Сложные органы «тела Христова»
Итоговую трактовку своего понимания «национализма» Вл. Соловьев дает в «Оправдании добра» (1897) – опыте построения целостной этической системы. Проблеме национализма посвящена гл. XIV труда, которая начинается с характерного для Вл. Соловьева построения противоположностей: (l) национализма и (2) космополитизма, как отвлеченные начала, они оба оказываются ложными[69]. Однако степень их ложности явно неодинакова – если космополитизм видит в человечестве лишь индивидов, его составляющих, т. е. мыслит «тело Христово» как простейший организм, состоящий «из одних простых клеточек»[70], то национализм выступает «в виде проповеди страдательного разложения человечества на его единичные элементы»[71], отрицание реальности человечества, что составляло основной нерв полемики 1888–1891 гг. против Данилевского и его защитников.

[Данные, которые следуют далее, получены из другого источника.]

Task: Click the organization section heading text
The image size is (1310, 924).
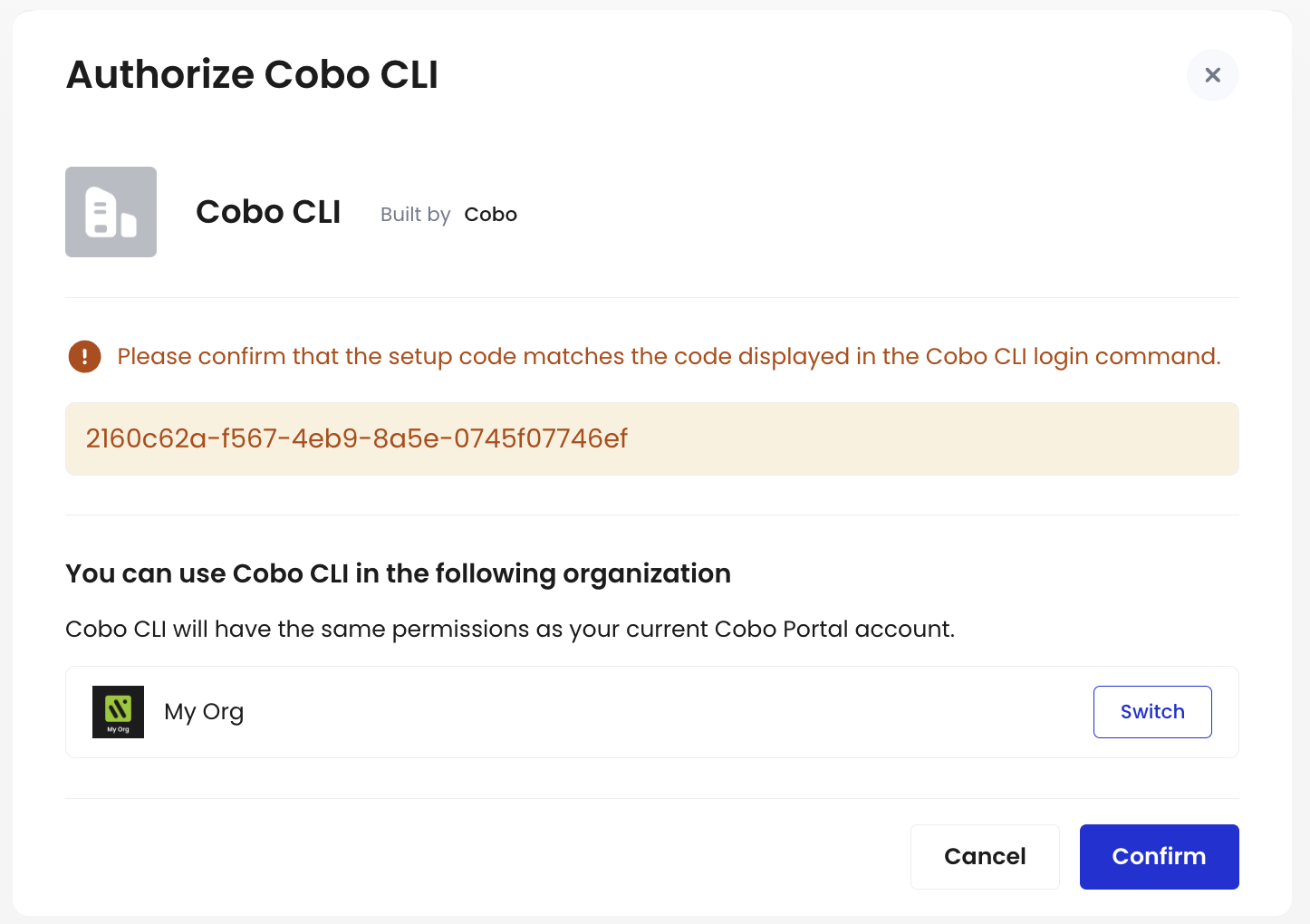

Из этого понимания вытекает, что «национализм», будучи последовательным, должен заключаться в стремлении к национальной изоляции – в силу чего весь параграф IV гл. XIV «Оправдания добра» составляют примеры как благих последствий межкультурных взаимодействий, так и дурных последствий национальной изоляции:
«Петр Великий и Пушкин, – провозглашает Соловьев, обращаясь к своему любимому примеру[72], – достаточно этих двух имен, чтобы признать, что наш национальный дух осуществляет свое достоинство лишь в открытом общении со всем человечеством, а не в отчуждении от него»[73].